While the TradeGlobal deal has yet to eke out profits for SingPost, Tan remains optimistic about SingPost’s e-commerce plans and is confident that Sample Store will be the key to success. He explains that if brands do not want to pay out of their pockets for display ads on Facebook or search ads on Google to advertise their products, their only other option is using traditional media.

He points out that with traditional media, it is very limited because consumers no longer go to mainstream media like newspapers and magazines but are on social media daily. That is why Sample Store relies heavily on influencers, EDMs and social media to reach out to them.

“The influencers will review the products on the website itself and from there, we ask them to pick which products they like using a stars system,” explains Tan. “We then rate them accordingly and get them to send feedback about whether they like the product and if they will go buy the retail size.

“The brands will evaluate these reviews and gauge how popular their product is. It works well especially for new brands, wanting to come to Singapore. That's what we did with Taiwan brands in 2018, where 50 of the brands that came over, each of them providing 1,000 pieces of samples.”

According to Tan, Sample Store does not select members to try and review the samples, giving them the options to pay to try the sample once the product is listed on the website. For influencers, it will work with brands to select an influencer or a group of influencers to try and review the products.

Once the sampling period is over, Sample Store will send these brands a post-campaign report, explaining the nitty gritty parts of the campaign, before allowing the brands to conclude about the campaign themselves.

“Most times when brands do sampling, they are just pushing things to people who might not even appreciate it. Producing these samples cost money as well, which is why this is a very effective way for the brands to spend their marketing dollars,” Tan says. “We offer a whole suite of services for any companies that are interested in e-commerce from website creation, from the ePayment platforms all the way down to the last mile of delivery.”

“Sample Store fits into this equation quite nicely, especially for SMEs because they are able to provide a very relatively cheaper option for consumers to sample their products in the wider market, gauge the customer response. If it is good, they can then scale-up with us if they want, using our end-to-end solution.”

- **PROBLEM SET**:
1) Write out the Sample Store passage from "Once the sampling" to "the campaign themselves.".
2) Using the Sample Store passage, decide whether each statement agrees with it. Answer yes or no, and quote the words that settle it. (a) Sample Store chooses which members get to try and review the samples. (b) In 2018, 50 Taiwan brands each provided 1,000 pieces of samples. (c) The TradeGlobal deal has already made money for SingPost.
3) Extend the Sample Store passage past its last sentence.
The entries play no part in this.

- **DATA UNDER STUDY**:
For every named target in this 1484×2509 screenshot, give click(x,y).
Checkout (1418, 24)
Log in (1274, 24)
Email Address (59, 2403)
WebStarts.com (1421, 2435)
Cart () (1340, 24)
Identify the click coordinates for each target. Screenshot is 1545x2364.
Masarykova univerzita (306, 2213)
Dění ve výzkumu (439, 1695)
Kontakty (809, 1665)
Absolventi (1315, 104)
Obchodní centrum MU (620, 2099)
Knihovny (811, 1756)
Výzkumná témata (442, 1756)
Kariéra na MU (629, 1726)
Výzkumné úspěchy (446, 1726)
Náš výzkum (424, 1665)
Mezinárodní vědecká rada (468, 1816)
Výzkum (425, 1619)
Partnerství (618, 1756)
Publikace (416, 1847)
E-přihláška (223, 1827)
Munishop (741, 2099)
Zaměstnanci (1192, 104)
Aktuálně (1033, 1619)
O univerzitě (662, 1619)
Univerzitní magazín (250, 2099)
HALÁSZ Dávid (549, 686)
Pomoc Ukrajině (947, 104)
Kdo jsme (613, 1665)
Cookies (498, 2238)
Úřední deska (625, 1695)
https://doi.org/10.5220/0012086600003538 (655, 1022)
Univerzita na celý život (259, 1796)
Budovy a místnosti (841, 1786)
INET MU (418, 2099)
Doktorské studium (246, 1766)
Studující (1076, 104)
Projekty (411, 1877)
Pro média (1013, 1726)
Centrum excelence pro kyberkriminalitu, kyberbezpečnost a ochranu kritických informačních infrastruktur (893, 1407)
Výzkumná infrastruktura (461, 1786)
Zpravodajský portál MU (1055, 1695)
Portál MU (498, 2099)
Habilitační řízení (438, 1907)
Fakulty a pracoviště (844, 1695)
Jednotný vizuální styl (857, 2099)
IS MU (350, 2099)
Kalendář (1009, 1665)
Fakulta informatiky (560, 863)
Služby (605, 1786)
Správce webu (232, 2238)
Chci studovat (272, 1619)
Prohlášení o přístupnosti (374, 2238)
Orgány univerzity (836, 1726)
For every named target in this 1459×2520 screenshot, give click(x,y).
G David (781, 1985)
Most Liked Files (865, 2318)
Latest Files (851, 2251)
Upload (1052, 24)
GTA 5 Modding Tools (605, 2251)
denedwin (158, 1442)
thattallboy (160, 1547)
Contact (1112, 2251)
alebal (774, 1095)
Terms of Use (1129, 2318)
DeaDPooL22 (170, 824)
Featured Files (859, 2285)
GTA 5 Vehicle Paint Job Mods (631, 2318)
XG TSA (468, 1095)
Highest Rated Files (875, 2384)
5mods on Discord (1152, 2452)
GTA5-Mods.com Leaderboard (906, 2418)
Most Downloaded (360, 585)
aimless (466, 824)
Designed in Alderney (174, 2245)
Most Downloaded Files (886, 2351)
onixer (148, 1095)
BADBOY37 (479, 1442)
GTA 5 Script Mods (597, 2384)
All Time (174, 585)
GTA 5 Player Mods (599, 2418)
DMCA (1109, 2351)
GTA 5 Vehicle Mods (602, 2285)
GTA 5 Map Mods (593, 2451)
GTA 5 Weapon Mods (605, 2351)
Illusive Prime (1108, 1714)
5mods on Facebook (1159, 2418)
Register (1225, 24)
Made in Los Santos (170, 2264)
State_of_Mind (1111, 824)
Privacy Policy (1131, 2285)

- **EXPECTED RESULTS**:
1)
Once the sampling period is over, Sample Store will send these brands a post-campaign report, explaining the nitty gritty parts of the campaign, before allowing the brands to conclude about the campaign themselves.

2)
(a) No: "Sample Store does not select members to try and review the samples"
(b) Yes: "That's what we did with Taiwan brands in 2018, where 50 of the brands that came over, each of them providing 1,000 pieces of samples."
(c) No: "the TradeGlobal deal has yet to eke out profits for SingPost"

3)
“If they think perhaps response is not so good, we can figure out with them where the marketing has gone wrong and if their product is not really accepted here. They can then tweak without making too much of a financial impact.”

When asked if SingPost is making a play for the already-crowded South East Asia e-commerce scene, which has players like Lazada, Zalora, Qoo10, and Shopee, Tan dismisses any concern that SingPost is a threat because even though it has an e-commerce business, he sees no point challenging those platforms because ‘they are best doing what they are doing’.

“We are more than happy to supplement, and we know very clearly where we stand. We really want to work with the brands to make sure that they are marketing right and in trying to do sales, which is the e-commerce part,” he says. “The good thing is offline activities. Of course, we can always bring back a campaign. So far brands that keep coming back to us for the past few years because they see the ROI and people buying the actual products after the campaign.”

Tan is also unworried about Amazon entering the sampling space as he thinks their formula is probably different. He reiterates that Sample Store allows its members to choose the product that they want to sample, thereafter they will not be able to get it again. For Amazon, he points out customers are beholden to the e-commerce platform’s wishes them to try products from certain brands.

Future plans for Sample Store include expansion into other markets, creating personalized experiences for members who request for samples through the use of artificial intelligence to remember their preferences and creating omnichannel strategies for retailers at the SingPost Centre, where SingPost’s headquarters is located alongside a five-story mall it owns, and houses up to 130 stores in fashion, dining, and entertainment.